> PROBLEM: Everything in the records below should be set down again, word for word.

> STORED DATA:
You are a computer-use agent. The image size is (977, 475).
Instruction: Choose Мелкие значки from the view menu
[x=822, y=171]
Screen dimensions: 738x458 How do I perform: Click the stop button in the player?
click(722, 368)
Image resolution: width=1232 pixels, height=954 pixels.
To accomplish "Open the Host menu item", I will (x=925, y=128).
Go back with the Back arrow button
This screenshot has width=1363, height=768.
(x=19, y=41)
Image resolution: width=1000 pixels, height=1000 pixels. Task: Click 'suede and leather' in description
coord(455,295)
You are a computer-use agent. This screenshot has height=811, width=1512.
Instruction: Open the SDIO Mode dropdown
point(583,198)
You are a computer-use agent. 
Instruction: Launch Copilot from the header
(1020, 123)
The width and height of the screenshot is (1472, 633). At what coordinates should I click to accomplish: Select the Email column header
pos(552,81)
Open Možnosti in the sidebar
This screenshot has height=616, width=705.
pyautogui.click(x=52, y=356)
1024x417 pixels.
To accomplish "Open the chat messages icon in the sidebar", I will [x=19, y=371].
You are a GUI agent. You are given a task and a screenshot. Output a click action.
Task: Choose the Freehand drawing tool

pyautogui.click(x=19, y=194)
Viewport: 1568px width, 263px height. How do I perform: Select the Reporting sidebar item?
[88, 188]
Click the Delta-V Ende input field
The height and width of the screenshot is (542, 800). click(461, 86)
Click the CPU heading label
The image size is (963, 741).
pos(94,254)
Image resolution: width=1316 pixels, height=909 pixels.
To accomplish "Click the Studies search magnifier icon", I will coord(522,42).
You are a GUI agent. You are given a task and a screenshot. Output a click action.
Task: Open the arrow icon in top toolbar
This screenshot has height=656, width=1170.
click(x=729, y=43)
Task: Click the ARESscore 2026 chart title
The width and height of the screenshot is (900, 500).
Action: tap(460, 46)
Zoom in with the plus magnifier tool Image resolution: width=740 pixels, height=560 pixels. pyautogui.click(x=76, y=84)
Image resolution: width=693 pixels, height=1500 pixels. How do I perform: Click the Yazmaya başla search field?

> EXPECTED ANSWER:
You are a computer-use agent. The image size is (977, 475).
Instruction: Choose Мелкие значки from the view menu
[x=822, y=171]
Screen dimensions: 738x458 How do I perform: Click the stop button in the player?
click(722, 368)
Image resolution: width=1232 pixels, height=954 pixels.
To accomplish "Open the Host menu item", I will (x=925, y=128).
Go back with the Back arrow button
This screenshot has width=1363, height=768.
(x=19, y=41)
Image resolution: width=1000 pixels, height=1000 pixels. Task: Click 'suede and leather' in description
coord(455,295)
You are a computer-use agent. This screenshot has height=811, width=1512.
Instruction: Open the SDIO Mode dropdown
point(583,198)
You are a computer-use agent. 
Instruction: Launch Copilot from the header
(1020, 123)
The width and height of the screenshot is (1472, 633). At what coordinates should I click to accomplish: Select the Email column header
pos(552,81)
Open Možnosti in the sidebar
This screenshot has height=616, width=705.
pyautogui.click(x=52, y=356)
1024x417 pixels.
To accomplish "Open the chat messages icon in the sidebar", I will [x=19, y=371].
You are a GUI agent. You are given a task and a screenshot. Output a click action.
Task: Choose the Freehand drawing tool

pyautogui.click(x=19, y=194)
Viewport: 1568px width, 263px height. How do I perform: Select the Reporting sidebar item?
[88, 188]
Click the Delta-V Ende input field
The height and width of the screenshot is (542, 800). click(461, 86)
Click the CPU heading label
The image size is (963, 741).
pos(94,254)
Image resolution: width=1316 pixels, height=909 pixels.
To accomplish "Click the Studies search magnifier icon", I will coord(522,42).
You are a GUI agent. You are given a task and a screenshot. Output a click action.
Task: Open the arrow icon in top toolbar
This screenshot has height=656, width=1170.
click(x=729, y=43)
Task: Click the ARESscore 2026 chart title
The width and height of the screenshot is (900, 500).
Action: tap(460, 46)
Zoom in with the plus magnifier tool Image resolution: width=740 pixels, height=560 pixels. pyautogui.click(x=76, y=84)
Image resolution: width=693 pixels, height=1500 pixels. How do I perform: Click the Yazmaya başla search field?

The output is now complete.